Daniel Chemno, KPCU Chair. File by Sacco Review
Coffee cooperatives across the country will now be required to seek approval from the National Treasury before borrowing from any financial institution. This is part of a new set of measures introduced by the government to address decades of financial mismanagement and reckless borrowing that have crippled the country’s once-thriving coffee sector.
According to the New Kenya Planters Cooperative Union (New KPCU) Chairperson, Daniel Chemno, the move aims to instill financial discipline among coffee societies and prevent the recurrence of huge debts that have weighed down farmers for years.
He announced that the government has agreed to waive KSh6.5 billion of the KSh9 billion debt presented by various coffee cooperatives, giving a much-needed relief to struggling societies and farmers.
“The government has taken this bold step to restore the financial health of coffee cooperatives and protect farmers from the burden of historical debts,” said Chemno. “However, this will be the last debt waiver. Any future borrowing by coffee societies will have to be sanctioned by the National Treasury to ensure accountability.”
The debt waiver, Chemno explained, is part of the broader government plan to revive the coffee industry, which has suffered years of neglect, mismanagement, and poor leadership. Once a major foreign exchange earner for the country, Kenya’s coffee sector has been reduced to a shadow of its former self, with thousands of smallholder farmers struggling to stay afloat.
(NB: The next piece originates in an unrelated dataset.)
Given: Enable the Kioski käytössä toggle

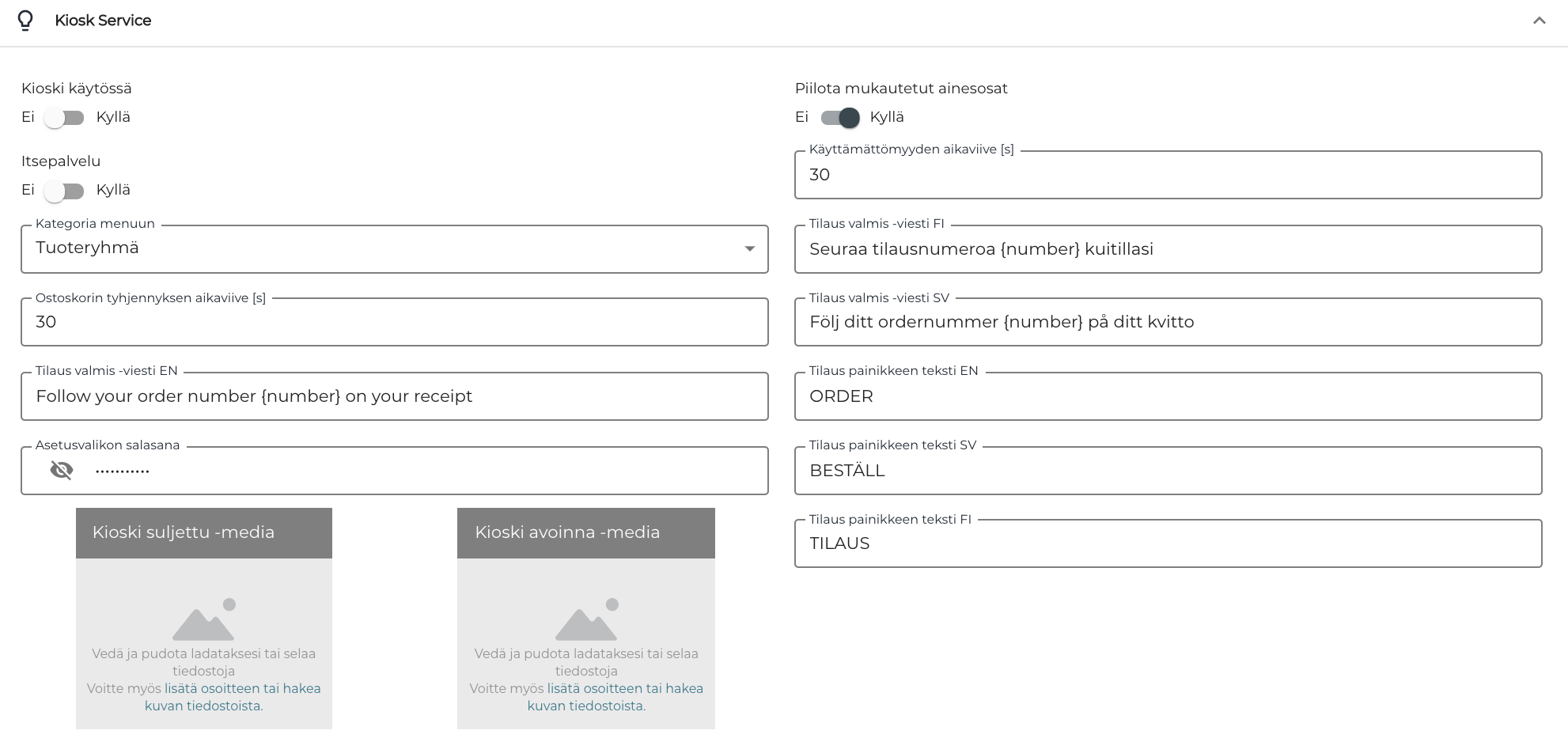Looking at the screenshot, I should tap(65, 118).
To further strengthen the financial position of coffee cooperatives, Chemno noted that the government will maintain the 20 per cent deduction on total coffee sales, despite opposition from some societies. He said this deduction helps manage cooperative obligations and clear outstanding debts.
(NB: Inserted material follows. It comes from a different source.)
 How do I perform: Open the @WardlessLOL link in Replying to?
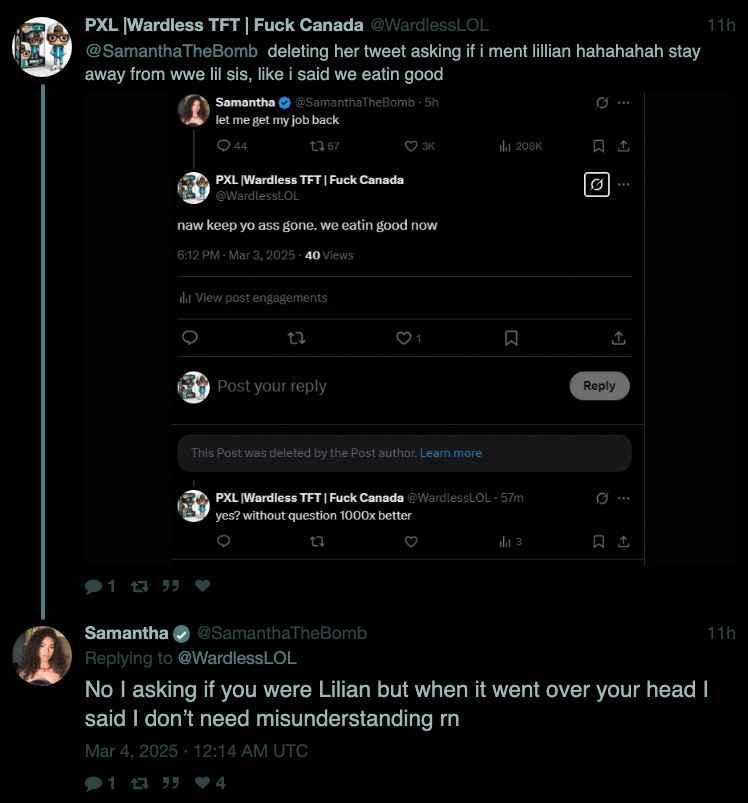(x=236, y=658)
“Some cooperatives have been including debts arising from operational costs, which has eroded their fiscal soundness,” he noted. “We want to ensure that borrowing is done prudently and only for productive purposes.”
In addition, the National Treasury has released KSh5 billion for onward lending to coffee cooperatives at lower interest rates, a move expected to reduce their reliance on expensive commercial loans. The affordable financing facility will enable cooperatives to access credit without plunging into unsustainable debt.
Chemno also urged coffee farmers to open dollar accounts to take full advantage of the direct settlement system, which ensures farmers receive payment directly and benefit from global coffee market prices.
“These reforms mark a new chapter for the coffee sector,” Chemno said. “With prudent financial management, access to affordable credit, and government oversight, we can restore the profitability and global reputation of Kenya’s coffee industry.”